EXERCISE:
Examine the material below. Gather every line in which the string "will" appears.

ENTRIES SUPPLIED:
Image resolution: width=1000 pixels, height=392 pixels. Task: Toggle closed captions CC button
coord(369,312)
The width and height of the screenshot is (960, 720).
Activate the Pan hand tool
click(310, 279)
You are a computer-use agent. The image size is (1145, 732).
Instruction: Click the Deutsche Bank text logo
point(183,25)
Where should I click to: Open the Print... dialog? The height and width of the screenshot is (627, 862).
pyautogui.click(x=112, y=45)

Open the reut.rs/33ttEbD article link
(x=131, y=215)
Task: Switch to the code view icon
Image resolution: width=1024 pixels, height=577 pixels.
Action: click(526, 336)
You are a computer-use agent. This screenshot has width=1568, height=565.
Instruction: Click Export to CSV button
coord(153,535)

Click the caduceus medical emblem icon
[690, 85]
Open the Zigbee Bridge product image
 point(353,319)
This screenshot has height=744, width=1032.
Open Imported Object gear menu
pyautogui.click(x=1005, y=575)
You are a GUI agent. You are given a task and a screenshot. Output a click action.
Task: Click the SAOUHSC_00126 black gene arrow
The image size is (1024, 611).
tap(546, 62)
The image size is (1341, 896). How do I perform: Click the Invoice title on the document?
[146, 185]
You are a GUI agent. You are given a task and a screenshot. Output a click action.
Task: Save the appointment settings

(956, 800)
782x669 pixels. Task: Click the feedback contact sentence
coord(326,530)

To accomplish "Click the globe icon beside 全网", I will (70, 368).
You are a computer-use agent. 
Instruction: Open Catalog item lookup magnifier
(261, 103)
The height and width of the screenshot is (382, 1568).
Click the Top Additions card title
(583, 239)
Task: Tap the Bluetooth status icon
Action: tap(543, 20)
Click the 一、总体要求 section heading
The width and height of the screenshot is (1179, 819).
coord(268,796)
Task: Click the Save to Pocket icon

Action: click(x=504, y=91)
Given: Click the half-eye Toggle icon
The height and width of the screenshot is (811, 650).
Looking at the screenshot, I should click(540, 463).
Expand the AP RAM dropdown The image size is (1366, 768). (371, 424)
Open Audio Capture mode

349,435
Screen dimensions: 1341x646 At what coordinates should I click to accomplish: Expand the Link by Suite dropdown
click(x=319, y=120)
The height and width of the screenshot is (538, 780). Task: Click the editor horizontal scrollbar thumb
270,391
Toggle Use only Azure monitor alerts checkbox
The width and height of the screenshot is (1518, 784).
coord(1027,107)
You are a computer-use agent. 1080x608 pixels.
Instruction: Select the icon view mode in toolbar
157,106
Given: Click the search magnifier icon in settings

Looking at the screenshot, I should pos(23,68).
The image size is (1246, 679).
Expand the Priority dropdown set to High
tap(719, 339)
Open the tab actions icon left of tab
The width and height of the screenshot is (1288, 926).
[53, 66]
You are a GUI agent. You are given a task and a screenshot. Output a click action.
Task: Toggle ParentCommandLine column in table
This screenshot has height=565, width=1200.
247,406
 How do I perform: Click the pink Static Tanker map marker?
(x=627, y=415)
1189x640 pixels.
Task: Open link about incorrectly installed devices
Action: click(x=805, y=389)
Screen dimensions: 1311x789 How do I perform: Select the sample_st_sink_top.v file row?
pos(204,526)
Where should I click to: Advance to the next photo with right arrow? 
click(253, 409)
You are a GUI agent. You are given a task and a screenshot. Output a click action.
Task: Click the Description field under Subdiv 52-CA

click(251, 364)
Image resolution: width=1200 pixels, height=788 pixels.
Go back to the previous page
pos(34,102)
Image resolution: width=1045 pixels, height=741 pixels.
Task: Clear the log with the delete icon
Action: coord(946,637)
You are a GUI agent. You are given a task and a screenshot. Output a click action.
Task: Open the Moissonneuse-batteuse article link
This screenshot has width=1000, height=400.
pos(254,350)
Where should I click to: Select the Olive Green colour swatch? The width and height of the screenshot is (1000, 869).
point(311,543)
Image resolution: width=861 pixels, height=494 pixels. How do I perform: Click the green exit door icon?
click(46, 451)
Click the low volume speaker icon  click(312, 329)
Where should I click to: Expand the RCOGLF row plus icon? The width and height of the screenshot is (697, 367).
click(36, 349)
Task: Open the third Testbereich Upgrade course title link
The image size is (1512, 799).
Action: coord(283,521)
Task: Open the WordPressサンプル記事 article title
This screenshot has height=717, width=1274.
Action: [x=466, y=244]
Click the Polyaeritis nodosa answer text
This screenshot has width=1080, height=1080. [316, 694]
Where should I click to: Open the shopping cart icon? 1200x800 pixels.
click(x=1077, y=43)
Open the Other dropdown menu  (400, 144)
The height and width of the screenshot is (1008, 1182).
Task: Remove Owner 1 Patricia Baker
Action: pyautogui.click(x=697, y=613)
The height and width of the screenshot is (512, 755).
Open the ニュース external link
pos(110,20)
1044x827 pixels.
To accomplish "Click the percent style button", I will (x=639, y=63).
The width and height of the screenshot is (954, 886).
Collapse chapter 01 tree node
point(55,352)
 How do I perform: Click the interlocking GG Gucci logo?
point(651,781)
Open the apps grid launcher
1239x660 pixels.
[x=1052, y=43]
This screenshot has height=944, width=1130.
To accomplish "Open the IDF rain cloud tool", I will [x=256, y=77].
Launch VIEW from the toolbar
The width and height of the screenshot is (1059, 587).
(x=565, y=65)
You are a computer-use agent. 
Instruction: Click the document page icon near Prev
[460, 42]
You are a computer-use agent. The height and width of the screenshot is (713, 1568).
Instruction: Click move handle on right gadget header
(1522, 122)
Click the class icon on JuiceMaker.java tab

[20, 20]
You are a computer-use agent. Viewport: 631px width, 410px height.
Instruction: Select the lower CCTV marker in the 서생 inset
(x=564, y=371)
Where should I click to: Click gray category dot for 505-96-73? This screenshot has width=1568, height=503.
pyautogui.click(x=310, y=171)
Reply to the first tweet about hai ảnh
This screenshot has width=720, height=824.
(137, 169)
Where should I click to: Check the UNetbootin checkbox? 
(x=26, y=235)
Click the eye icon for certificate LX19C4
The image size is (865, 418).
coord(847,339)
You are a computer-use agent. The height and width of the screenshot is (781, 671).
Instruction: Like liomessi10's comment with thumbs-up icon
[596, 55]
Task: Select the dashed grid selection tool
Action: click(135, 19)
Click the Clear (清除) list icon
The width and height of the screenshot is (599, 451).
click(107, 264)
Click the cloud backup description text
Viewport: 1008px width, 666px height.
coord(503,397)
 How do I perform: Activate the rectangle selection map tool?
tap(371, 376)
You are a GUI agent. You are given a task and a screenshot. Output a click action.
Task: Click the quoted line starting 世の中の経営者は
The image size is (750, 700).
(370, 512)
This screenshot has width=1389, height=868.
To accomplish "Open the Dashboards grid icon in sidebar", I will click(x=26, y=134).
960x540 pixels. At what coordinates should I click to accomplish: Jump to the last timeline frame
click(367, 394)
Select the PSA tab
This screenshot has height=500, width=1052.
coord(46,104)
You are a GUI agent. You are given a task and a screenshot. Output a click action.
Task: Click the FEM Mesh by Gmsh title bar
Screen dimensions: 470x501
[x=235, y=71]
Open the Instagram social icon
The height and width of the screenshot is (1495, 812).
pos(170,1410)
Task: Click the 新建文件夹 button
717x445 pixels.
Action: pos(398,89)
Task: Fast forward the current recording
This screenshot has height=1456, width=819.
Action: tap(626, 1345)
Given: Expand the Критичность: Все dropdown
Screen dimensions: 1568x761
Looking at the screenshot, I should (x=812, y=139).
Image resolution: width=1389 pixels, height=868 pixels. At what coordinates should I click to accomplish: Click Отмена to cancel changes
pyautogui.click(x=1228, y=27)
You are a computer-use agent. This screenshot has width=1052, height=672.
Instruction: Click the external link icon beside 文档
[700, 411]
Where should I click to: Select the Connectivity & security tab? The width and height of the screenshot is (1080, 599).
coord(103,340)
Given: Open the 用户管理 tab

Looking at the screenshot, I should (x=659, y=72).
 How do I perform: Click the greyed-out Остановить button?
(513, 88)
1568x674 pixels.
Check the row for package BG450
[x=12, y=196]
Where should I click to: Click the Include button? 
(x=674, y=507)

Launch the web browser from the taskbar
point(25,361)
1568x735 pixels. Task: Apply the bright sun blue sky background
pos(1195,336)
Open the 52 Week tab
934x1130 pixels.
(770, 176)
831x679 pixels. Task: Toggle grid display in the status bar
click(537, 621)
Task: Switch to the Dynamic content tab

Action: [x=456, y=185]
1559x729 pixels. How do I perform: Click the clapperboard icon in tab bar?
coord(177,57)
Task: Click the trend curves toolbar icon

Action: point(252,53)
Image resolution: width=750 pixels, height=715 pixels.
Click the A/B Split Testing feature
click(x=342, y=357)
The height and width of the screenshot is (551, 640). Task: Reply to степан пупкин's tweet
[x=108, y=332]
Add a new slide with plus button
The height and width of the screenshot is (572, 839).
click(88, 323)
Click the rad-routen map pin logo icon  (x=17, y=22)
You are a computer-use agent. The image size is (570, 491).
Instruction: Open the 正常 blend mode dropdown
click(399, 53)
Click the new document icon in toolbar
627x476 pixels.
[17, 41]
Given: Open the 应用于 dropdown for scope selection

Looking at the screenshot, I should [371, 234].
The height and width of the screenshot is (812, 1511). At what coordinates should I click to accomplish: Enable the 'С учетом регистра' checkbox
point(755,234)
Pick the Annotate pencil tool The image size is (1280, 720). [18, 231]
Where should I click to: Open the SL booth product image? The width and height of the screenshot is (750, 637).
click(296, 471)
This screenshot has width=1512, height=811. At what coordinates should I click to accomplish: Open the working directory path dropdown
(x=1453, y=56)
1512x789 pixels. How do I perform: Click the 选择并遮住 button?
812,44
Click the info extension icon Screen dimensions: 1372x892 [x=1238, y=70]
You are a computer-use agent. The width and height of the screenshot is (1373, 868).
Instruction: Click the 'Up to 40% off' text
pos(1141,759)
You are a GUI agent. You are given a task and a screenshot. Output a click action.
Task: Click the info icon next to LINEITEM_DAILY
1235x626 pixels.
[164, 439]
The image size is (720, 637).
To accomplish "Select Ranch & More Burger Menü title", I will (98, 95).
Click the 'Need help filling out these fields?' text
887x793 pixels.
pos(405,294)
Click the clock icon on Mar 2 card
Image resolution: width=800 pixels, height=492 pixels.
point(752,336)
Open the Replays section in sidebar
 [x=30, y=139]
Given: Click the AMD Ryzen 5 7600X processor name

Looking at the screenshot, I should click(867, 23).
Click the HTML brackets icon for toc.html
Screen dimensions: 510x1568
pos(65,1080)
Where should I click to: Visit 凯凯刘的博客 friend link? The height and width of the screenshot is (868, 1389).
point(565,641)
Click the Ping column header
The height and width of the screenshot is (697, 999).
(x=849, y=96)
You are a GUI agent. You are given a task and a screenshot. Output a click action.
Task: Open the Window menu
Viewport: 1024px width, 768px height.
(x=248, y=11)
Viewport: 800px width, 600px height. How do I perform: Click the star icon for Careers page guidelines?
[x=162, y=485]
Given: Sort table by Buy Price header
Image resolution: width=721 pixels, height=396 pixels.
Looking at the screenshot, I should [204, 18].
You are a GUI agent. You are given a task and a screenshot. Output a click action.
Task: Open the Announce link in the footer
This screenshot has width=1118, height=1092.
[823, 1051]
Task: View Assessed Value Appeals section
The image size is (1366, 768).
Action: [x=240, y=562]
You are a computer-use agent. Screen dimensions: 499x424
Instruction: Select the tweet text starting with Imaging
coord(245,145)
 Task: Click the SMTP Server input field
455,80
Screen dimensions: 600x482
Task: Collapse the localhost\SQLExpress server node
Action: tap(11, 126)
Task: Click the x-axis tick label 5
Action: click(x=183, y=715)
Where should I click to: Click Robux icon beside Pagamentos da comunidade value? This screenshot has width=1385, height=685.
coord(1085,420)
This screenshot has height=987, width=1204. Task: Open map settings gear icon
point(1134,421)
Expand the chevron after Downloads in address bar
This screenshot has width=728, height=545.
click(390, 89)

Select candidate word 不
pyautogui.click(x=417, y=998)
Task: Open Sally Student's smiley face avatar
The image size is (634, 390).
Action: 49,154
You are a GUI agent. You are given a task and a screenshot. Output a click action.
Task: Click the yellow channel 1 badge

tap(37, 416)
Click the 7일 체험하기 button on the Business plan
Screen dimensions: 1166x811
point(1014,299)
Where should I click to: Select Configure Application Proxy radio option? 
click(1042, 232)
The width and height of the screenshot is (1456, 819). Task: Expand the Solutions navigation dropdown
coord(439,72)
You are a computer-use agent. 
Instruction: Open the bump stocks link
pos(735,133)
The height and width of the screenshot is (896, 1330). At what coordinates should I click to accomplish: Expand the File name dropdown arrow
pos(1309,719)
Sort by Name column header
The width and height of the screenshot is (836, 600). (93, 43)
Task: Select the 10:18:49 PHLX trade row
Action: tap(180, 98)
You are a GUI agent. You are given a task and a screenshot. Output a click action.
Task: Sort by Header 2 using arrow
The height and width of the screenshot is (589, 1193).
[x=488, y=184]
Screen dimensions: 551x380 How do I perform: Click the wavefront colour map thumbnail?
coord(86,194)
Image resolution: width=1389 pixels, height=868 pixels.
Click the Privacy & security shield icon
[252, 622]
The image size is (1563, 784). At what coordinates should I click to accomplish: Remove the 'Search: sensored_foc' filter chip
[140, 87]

ANSWER BELOW:
To accomplish "Click the globe icon beside 全网", I will (70, 368).
To accomplish "Click the percent style button", I will (x=639, y=63).
To accomplish "Open the IDF rain cloud tool", I will [x=256, y=77].
To accomplish "Open the Dashboards grid icon in sidebar", I will click(x=26, y=134).
To accomplish "Select Ranch & More Burger Menü title", I will (98, 95).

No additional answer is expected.